For the report, the group is expected to discuss the concepts of adjunction and monad, provide examples and illustrate the proof of some related results with the approach discussed in the above-mentioned paper. The group may like to refer to the following notes on adjunctions and monads and work through some of the exercises proposed.

T2: Representation of classic data in string diagrams

The aim of this project is study the representation of classic data in process theories adimiting string diagrams. This goes a step further with respect to what we have done in the lectures, resorting to elements, such as indexed families, which were external to the diagrams. The group is expected to prepare a tutorial on this topic based essentially in chapter 8 (possibly complemented with the first three sections of chapter 9) of Coecke and Kissinger's book followed in this course:

• B. Coecke and A. Kissinger. Picturing Quantum Processes: A First Course in Quantum Theory and Diagrammatic Reasoning . Cambridge University Press, 2017.

For the report, the group is expected to illustrate what was learnt through its application to the specification of some quantum protocols or programs in the extended process theory.

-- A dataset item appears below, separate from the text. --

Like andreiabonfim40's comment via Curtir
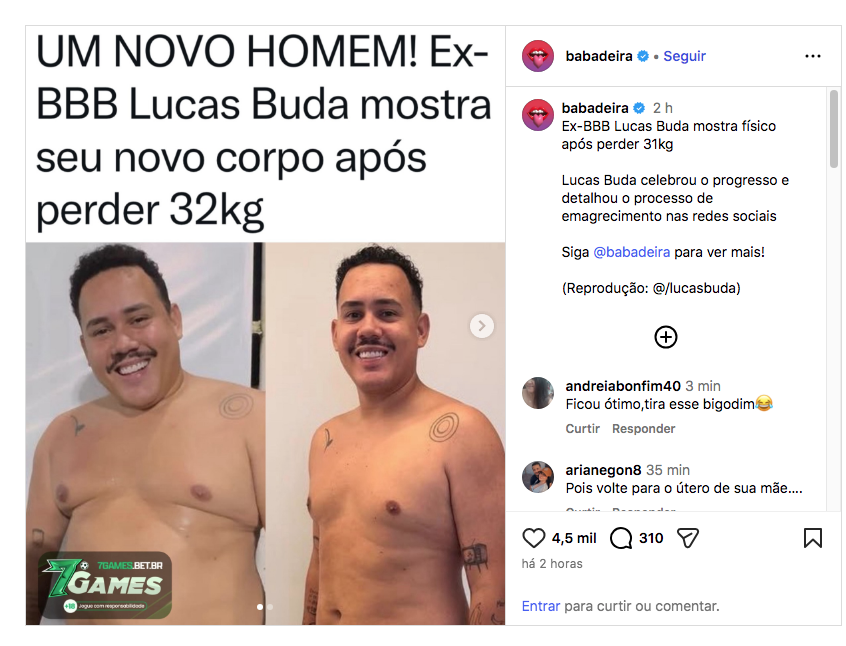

T3: The ZX calculus and PyZX

The ZX calculus is a diagramatic notation equipped with a set of rewrite rules for a sort of string diagrams call ZX-diagrams. Basically, they allow to represent arbitrary linear maps between qubits. Access to documentation and tools is available here. Additional information can be found in

• B. Coecke and A. Kissinger. Picturing Quantum Processes: A First Course in Quantum Theory and Diagrammatic Reasoning . Cambridge University Press, 2017 (basically, chapter 9).

and paper

• A. Kissinger, J. van Wetering. PyZX: Large Scale Automated Diagrammatic Reasoning . 2017 (available here ).

The report is expected to focus on tool support for the ZX calculus, namely PyZX , and illustrate its use through suitable examples.

T4: Case-studies in the ZX calculus

This project aims at discusing concrete applications of the ZX calculus (and, in a sense, of the diagramatic approach to quantum processes discussed in the second module of the course). Documentation on the ZX calculus is available here. The tutorial is expected to briefly introducing the ZX calculus and the application examples discussed in the following papers:

• Lia Yeh, Emma Dasgupta, Erick Winston Benchmarking ZX-Calculus Circuit Optimization Against Qiskit Transpilation. 2020 (available here).
• Michael Hanks et al, Effective Compression of Quantum Braided Circuits Aided by ZX-Calculu. 2020 (available here).

The report should explore in detail one of these papers and a second illustration of the ZX calculus the group may find reported in the web.

T5: Certification of quantum programs with a quantum lambda-calculus

This project, related to the third module of course, aims at exploring quantum lambda-calculus as a basis for certification of quantum software. Certification, i.e. compliance to the specified behaviour, is a fundamental goal for the sotware engineering. The tutorial should present Selinger and Valiron's version of a quantum lambda calculus with classical control. The basic reference is

• P. Selinger and B. Valiron. Quantum Lambda Calculus . 2004 (available here).

The report is expected to discuss certification and its relation to the quantum lambda calculus, starting from the following paper

• C. Chareton et all. Toward Certified Quantum programming . 2019 (available here).